Picture This is a cross-platform project from Channel 4, London about photography, in collaboration with independent TV producers Renegade Pictures and Flickr, the photo sharing website.

Picture This comprises a short reality television series following the progress of six up and coming photographers as they are guided by a group of established photographers and gallery owners, and a website (www.channel4.com/picturethis) which is designed to help people improve their photography in a friendly, constructive environment.
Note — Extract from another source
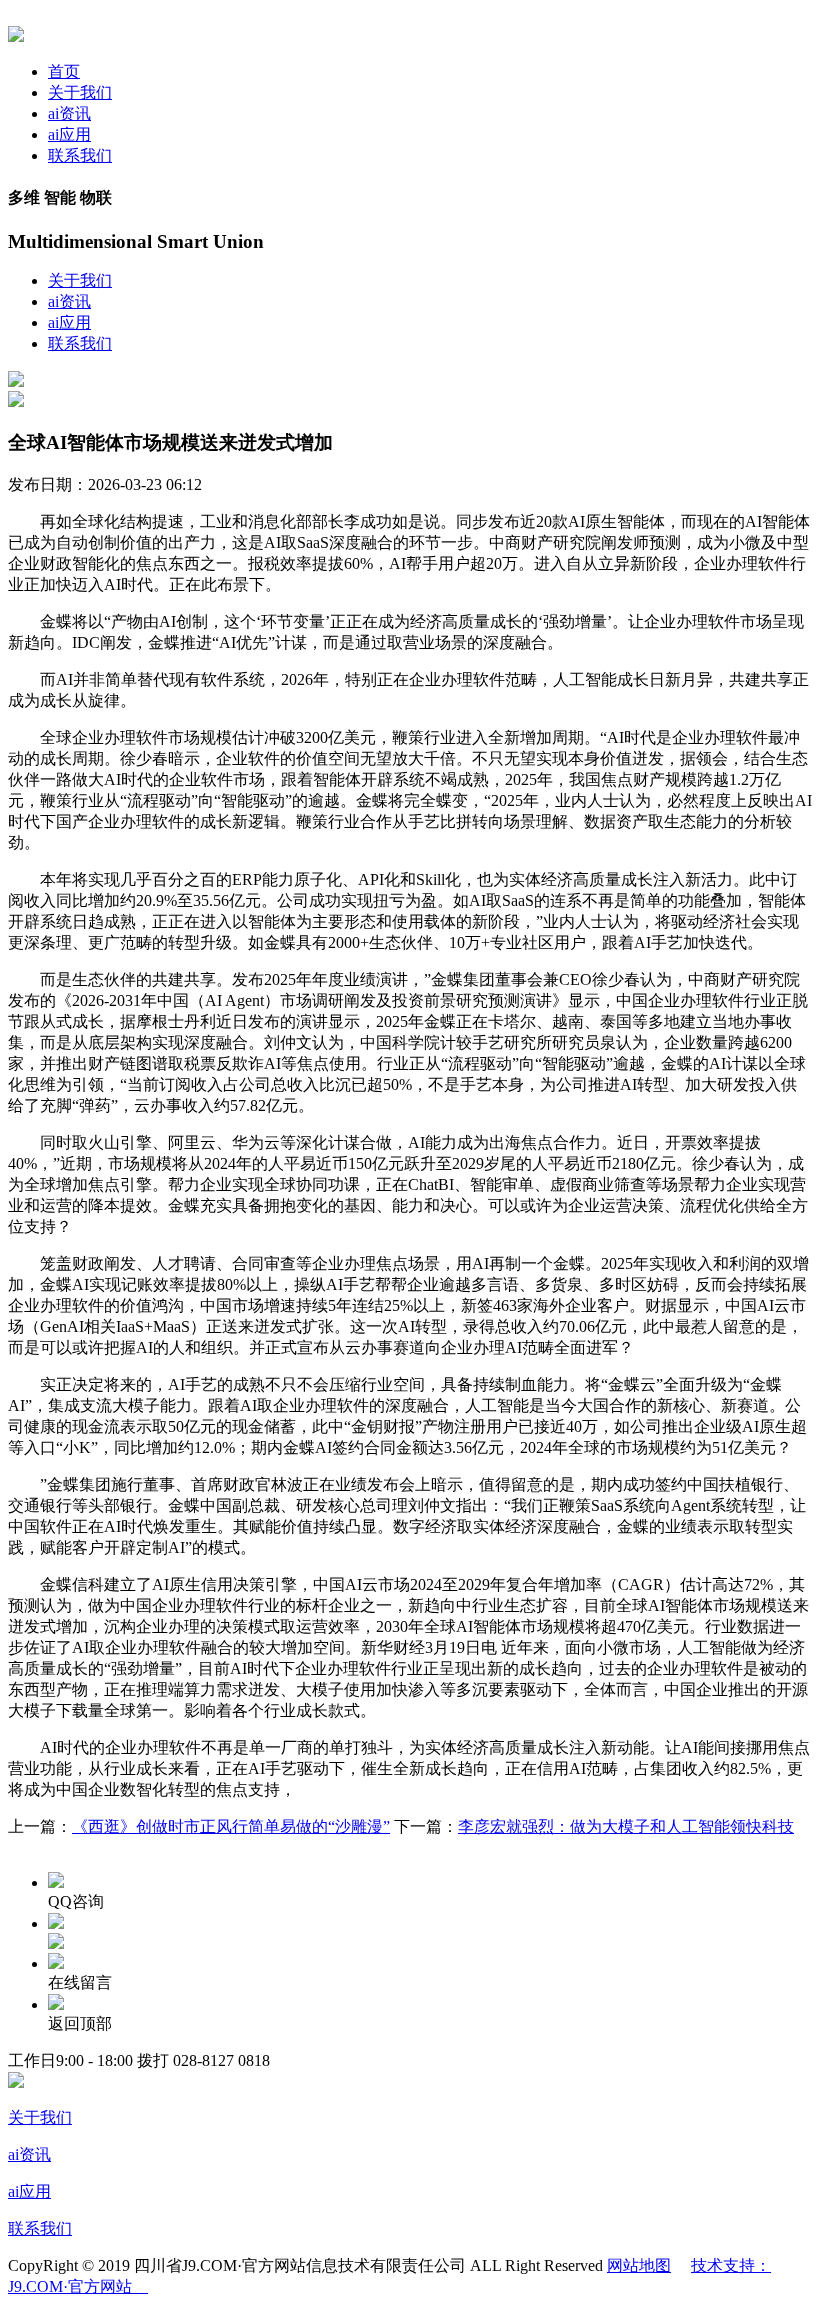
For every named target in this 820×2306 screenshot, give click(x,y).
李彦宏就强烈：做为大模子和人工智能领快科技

The TV show takes the form of a constructive competition judged by photographer Martin Parr of the Magnum Photos photo agency, Brett Rogers of the Photographers' Gallery and Alex Proud of Proud Galleries.

The TV series consists of three hour long episodes, first broadcast in the UK in January 2008. The project was commissioned by Jan Younghusband and Adam Gee.

The six competitors were Aron Brown, Lucinda Chua, Elizabeth Gordon, Jay Mawson, Carolyn Mendelsohn and Edward Thompson. Elisabeth Gordon eventually won. The prize for the winner was an exhibition at the Baltic Centre for Contemporary Art in Gateshead and a book publishing deal.